Why did adults never ask her view on anything? It is our default position to elicit facts from children. We tend to avoid discussion, particularly of current affairs, because we want to seem chummy and we are intuitively trained in conflict resolution.

Yet the internet has made children more conscious of global issues. Also because of these influences, they are more opinionated. In some ways, this is a good reason to stick to term dates rather than Third World debt. Youthful opinions can be over-emotional and under-informed.

Politicians have a creepy tendency to treat young people’s opinions as sacred. They assume a grave expression and reverence on the Question Time panel if a student in the audience describes the Prime Minister as a nobhead or inflates the misery of tuition fees to the suffering of Dafur. What we have lost is the art of debating. The young should have their arguments tested. Their logic should be prodded, their beliefs challenged.

I am reading the former Tory leader William Hague’s splendid biography of William Wilberforce. Hague’s last biography was of William Pitt the younger. Wilberforce and Pitt made their mark on history through sheer force of argument to Parliament. Pitt, not much older than a student, learned to hold the attention of the Commons debating chamber for four hours, slipping out at intervals to be sick because he was so nervous.

Wilberforce did not achieve the abolition of the slave trade just because it was self-evidently wrong.

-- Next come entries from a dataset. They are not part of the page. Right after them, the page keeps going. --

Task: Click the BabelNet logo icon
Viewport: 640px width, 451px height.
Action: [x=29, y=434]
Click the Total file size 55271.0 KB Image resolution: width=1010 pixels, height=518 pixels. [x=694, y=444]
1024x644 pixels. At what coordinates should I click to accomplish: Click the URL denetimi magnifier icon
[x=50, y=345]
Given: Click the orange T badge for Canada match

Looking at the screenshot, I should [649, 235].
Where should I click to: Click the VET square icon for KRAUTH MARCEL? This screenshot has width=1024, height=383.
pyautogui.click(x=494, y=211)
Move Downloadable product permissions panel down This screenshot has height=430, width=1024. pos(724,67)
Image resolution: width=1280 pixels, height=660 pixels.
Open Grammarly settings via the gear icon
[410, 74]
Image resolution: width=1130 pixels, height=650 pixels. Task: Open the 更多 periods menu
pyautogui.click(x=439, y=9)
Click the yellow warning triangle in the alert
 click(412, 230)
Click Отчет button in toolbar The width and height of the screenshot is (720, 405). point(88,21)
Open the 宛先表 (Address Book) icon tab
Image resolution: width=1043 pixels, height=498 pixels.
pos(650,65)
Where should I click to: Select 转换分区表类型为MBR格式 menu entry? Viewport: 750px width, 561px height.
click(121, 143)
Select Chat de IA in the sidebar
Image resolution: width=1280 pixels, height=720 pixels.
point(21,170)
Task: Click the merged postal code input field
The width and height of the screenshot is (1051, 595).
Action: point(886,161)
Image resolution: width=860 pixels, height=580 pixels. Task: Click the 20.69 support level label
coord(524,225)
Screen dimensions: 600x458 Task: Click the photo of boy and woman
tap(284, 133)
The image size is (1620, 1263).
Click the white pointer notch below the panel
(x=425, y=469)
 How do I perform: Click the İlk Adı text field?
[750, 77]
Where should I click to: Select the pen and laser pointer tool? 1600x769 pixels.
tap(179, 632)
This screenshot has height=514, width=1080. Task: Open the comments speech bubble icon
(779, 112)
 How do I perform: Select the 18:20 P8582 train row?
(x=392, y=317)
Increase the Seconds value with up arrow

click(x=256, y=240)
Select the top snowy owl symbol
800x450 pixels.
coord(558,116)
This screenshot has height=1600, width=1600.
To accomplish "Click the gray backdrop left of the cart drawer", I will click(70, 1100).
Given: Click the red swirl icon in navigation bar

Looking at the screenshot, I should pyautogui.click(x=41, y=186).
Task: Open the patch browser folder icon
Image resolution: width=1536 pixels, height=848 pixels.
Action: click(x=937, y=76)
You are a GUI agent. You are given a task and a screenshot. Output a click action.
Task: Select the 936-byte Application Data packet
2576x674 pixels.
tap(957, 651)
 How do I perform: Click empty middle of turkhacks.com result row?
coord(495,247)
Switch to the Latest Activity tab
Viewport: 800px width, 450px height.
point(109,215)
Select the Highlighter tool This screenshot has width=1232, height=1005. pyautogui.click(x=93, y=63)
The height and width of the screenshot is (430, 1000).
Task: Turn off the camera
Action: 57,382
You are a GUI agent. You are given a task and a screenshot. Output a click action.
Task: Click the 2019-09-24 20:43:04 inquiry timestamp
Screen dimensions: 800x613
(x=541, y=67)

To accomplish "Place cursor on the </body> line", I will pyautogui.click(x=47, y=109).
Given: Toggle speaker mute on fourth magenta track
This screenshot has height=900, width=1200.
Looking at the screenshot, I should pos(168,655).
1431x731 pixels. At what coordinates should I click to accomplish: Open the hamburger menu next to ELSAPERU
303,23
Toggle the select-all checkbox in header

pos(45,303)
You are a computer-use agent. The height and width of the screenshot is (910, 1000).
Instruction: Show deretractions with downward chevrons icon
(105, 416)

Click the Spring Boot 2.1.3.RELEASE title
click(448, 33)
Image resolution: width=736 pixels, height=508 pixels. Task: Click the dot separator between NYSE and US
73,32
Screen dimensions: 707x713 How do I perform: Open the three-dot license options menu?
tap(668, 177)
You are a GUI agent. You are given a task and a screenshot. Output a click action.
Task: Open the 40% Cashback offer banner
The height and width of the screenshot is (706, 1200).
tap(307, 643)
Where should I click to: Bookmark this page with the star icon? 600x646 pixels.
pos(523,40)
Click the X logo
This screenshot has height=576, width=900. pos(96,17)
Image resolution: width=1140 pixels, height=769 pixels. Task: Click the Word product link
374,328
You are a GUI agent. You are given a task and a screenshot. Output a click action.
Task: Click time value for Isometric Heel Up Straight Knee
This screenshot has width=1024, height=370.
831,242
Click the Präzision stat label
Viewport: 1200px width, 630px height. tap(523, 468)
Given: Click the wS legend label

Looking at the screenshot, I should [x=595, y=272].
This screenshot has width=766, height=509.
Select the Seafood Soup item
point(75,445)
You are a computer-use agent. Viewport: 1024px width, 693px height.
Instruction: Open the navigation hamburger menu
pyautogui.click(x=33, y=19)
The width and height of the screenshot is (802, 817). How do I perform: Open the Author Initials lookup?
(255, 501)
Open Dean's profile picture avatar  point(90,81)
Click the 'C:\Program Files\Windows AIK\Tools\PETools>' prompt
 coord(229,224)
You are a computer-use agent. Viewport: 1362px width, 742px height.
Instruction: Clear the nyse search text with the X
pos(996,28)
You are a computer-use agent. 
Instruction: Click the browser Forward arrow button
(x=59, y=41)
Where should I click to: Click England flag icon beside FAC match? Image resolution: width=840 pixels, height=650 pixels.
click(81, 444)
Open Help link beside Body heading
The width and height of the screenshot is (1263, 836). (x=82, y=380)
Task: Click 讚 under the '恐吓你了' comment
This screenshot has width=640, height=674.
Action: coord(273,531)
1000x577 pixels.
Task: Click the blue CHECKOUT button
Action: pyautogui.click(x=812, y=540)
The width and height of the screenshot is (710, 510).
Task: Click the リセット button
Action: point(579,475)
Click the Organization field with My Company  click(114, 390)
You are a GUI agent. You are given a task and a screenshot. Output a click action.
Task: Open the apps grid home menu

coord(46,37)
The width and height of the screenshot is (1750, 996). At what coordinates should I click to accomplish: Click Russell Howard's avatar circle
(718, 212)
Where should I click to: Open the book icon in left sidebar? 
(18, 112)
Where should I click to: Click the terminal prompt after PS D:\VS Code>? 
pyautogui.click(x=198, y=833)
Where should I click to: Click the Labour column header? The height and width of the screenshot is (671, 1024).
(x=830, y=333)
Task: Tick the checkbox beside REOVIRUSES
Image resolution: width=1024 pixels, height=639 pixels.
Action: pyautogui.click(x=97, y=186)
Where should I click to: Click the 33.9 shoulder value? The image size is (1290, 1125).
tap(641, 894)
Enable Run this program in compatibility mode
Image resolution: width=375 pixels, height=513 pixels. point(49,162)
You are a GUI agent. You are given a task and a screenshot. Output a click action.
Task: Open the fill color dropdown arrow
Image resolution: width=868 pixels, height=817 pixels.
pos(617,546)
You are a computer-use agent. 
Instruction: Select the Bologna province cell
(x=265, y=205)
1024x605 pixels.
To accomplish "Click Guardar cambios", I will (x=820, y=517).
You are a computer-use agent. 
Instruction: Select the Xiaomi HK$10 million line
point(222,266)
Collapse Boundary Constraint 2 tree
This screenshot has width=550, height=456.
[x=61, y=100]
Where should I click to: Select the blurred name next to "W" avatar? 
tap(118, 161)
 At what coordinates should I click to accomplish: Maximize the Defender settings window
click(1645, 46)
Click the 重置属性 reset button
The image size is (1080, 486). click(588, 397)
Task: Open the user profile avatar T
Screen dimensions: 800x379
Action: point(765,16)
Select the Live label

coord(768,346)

He had to persuade people whose prosperity derived from it and a public not easily interested in far-away people. He used every argument he could find and won over wealthy vested interests by quoting Adam Smith on the economic inefficiency of oppression of the individual. He converted a nation to the merits of Christian virtue.

It is a shame William Hague is one of the few parliamentary orators left. Gordon Brown talks of restoring the authority of Parliament but has little feel for its oratory. Unforgivably, Tony Blair was capable of wonderful oratory forged from false argument. The case for war in Iraq turned out to be mendacious. Perhaps if the art of debating were taught in more schools, Mr Blair would have been more closely scrutinised.

If we do not bestow on young people the gift of independent thought based on the ability to construct and de-construct argument, we may make them vulnerable to indoctrination by the unscrupulous.

Would as many young Muslim men have been so grotesquely radicalised if they had joined school debating societies?